Text-only vs. multimodal. Text-only models are cheaper and faster. Multimodal models (Gemini, GPT-4o, Claude-3) accept and sometimes produce images, audio, video. Multimodality is rapidly becoming the default at the frontier.

The 'foundation model' name was controversial

When the Stanford CRFM report introduced the term in 2021, some researchers pushed back — arguing it overstated the depth of these models’ understanding and risked enshrining a vendor pattern that hadn’t yet proven safe at scale. The criticism didn’t change the engineering reality (the pattern works and the economics favour it), but it shaped the alignment and safety subfield: red-teaming, capability evaluations, and refusal training all matured partly because the foundation-model framing forced the question “what is this base layer responsible for?”

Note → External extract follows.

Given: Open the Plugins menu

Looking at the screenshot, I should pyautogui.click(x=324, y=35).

When this is asked in interviews#

This is a baseline question on AI-product, ML-engineering, and increasingly platform-engineering loops. The interviewer wants to see that you can talk about foundation models as an engineering pattern, not a marketing term.

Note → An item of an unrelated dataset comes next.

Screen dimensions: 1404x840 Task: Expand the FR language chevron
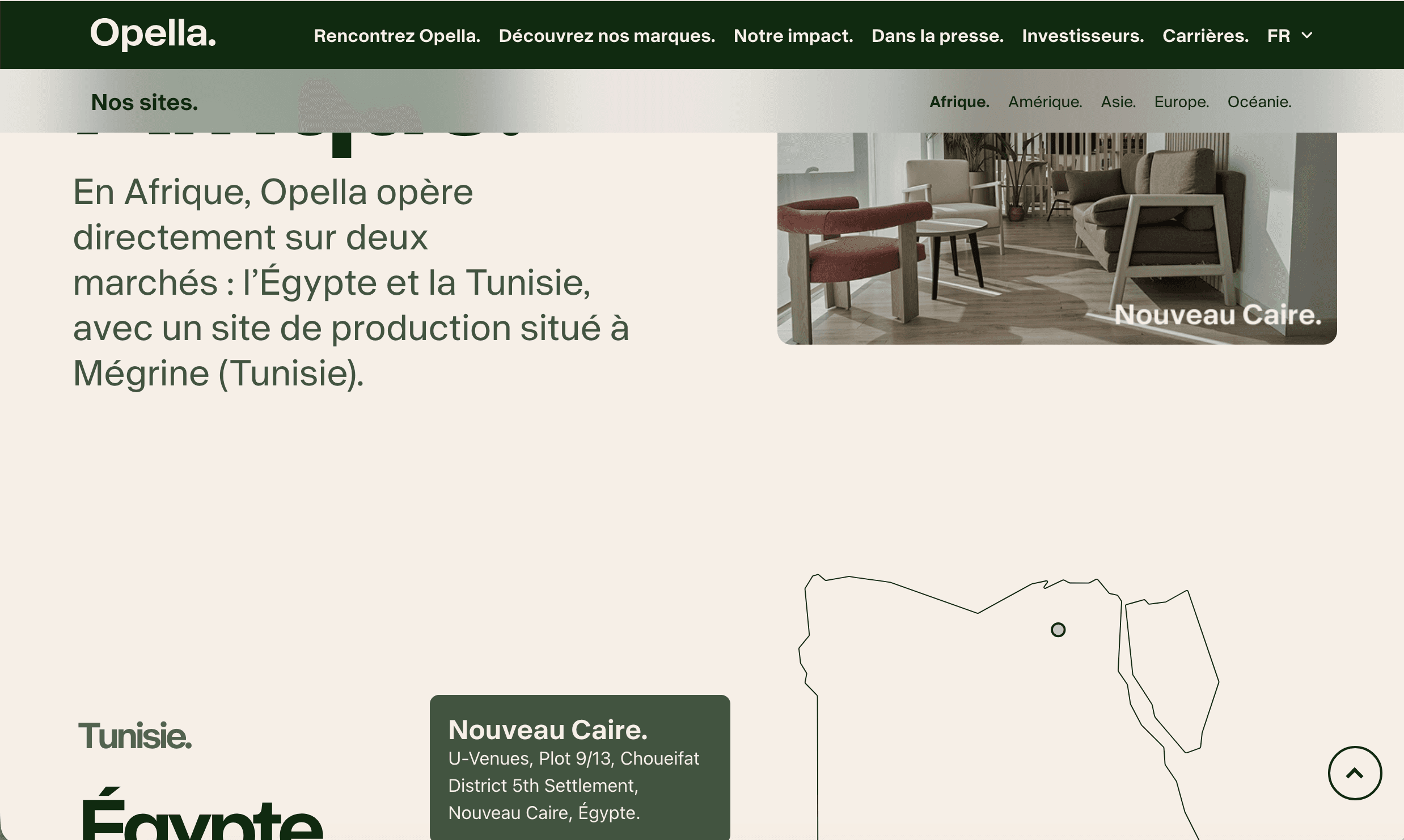coord(1306,36)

Three things they’re checking:

Do you understand the pretrain-then-adapt loop, and can you place a real product on it (which model, which adaptation, which evaluation).
Do you understand the cost shape — that pretraining is a one-time fixed cost amortised across all users, while inference is a per-call variable cost that maps almost linearly to revenue.
Can you reason about build-vs-buy: when does a hosted API win, when does an open-weights model + fine-tune win, when does training from scratch ever make sense (almost never, but you should know the exceptions: highly proprietary data, regulatory isolation, frontier research).

Common follow-ups:

“What’s the difference between a foundation model and a large language model?” — LLM is a model class; foundation model is the role. Vision and audio foundation models exist too.
“Why can’t I just train my own?” — pretraining a frontier-class model is a >$10M compute spend plus a team of ~50 researchers plus a year. The economics demand reuse.
“When does fine-tuning beat prompting?” — when you have >1000 high-quality labels, when latency budget rules out long prompts, when the task has stable structure that survives across calls.